Publié le 2024-05-03 10:35:00. L’avocat Francisco Oneto, connu pour défendre des personnalités controversées, est de nouveau sous le feu des critiques. Des accusations de pressions et de harcèlement exercés lors d’un procès pour viol collectif relancent le débat sur ses méthodes et son influence au sein du système judiciaire argentin.
- L’avocat Francisco Oneto, défenseur du président Javier Milei et de l’homme d’affaires Fred Machado, est accusé d’avoir intimidé la victime, les témoins et les plaignants dans une affaire de viol collectif survenue en 2012.
- La plainte dénonce des manœuvres visant à entraver l’enquête et l’accès de la presse, ainsi qu’une influence potentielle sur la Cour Suprême de Justice de la Province de Chubut.
- L’affaire a connu un rebondissement en 2022 avec l’acquittement de l’accusé, une décision justifiée par l’absence de conditions de vulnérabilité de la victime.

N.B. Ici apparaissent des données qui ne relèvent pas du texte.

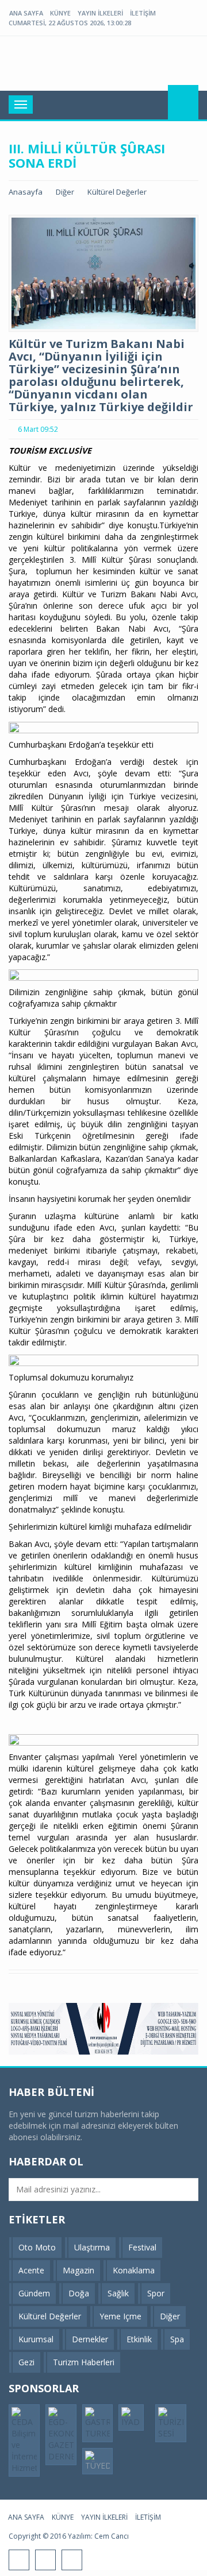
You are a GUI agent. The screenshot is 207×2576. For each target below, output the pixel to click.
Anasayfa (26, 192)
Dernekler (90, 2339)
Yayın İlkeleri (100, 13)
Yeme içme (120, 2316)
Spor (155, 2293)
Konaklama (134, 2270)
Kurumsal (35, 2339)
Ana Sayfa (26, 13)
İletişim (143, 13)
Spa (177, 2339)
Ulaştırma (92, 2247)
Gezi (26, 2362)
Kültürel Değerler (117, 192)
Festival (142, 2247)
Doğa (78, 2293)
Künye (60, 13)
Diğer (65, 192)
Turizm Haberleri (83, 2362)
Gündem (34, 2293)
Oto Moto (37, 2247)
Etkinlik (139, 2339)
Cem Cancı (111, 2536)
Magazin (78, 2270)
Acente (31, 2270)
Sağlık (118, 2293)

L’affaire remonte à septembre 2012, à Playa Unión, dans la province de Chubut. Une adolescente de 16 ans a été victime d’un viol collectif. L’avocat Francisco Oneto, associé à Roberto Ralli, assurait la défense de l’accusé. L’avocate représentant la partie civile, Véronique Heredia, dénonce aujourd’hui des pratiques de « violence institutionnelle » visant à décourager la victime et son entourage.
Selon la plainte, Oneto et Ralli auraient mis en œuvre diverses tactiques pour entraver le bon déroulement de la justice. Parmi celles-ci figurent des tentatives de harcèlement, des restrictions à l’accès de la presse aux informations et des manœuvres dilatoires pour ralentir l’avancement du dossier. Ces accusations interviennent alors que le dossier est resté bloqué devant la Cour Suprême de Justice de la Province de Chubut pendant deux ans, alimentant les soupçons d’une influence extérieure.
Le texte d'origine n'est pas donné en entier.